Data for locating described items
-------------------------

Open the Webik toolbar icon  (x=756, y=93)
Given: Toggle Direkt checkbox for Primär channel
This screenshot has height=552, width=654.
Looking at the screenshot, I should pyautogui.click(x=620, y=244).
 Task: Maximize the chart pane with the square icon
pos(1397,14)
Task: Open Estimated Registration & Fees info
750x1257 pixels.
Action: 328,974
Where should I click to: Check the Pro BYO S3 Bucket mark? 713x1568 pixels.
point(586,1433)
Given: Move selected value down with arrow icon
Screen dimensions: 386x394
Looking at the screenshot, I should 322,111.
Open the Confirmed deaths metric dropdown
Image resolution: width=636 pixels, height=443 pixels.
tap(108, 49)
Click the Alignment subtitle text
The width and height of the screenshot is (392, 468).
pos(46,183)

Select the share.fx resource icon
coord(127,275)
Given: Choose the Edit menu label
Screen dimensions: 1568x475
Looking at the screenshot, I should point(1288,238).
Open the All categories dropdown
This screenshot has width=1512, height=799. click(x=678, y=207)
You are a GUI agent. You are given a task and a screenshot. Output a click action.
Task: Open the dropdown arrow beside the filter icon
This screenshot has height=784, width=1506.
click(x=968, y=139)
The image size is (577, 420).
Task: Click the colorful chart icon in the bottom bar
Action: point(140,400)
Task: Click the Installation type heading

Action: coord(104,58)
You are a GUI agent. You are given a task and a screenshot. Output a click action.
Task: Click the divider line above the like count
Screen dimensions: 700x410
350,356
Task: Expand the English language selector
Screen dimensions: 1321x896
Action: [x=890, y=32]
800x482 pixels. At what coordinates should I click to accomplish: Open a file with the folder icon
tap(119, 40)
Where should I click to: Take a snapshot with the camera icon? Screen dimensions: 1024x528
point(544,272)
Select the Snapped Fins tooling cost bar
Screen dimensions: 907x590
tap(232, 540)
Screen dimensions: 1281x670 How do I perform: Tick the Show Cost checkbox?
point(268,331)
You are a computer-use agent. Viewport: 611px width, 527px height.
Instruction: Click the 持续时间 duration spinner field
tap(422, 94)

-------------------------

Copy out the data word for word, from its first line through the line containing "pos(1397,14)", with both ends included.

Open the Webik toolbar icon  (x=756, y=93)
Given: Toggle Direkt checkbox for Primär channel
This screenshot has height=552, width=654.
Looking at the screenshot, I should pyautogui.click(x=620, y=244).
 Task: Maximize the chart pane with the square icon
pos(1397,14)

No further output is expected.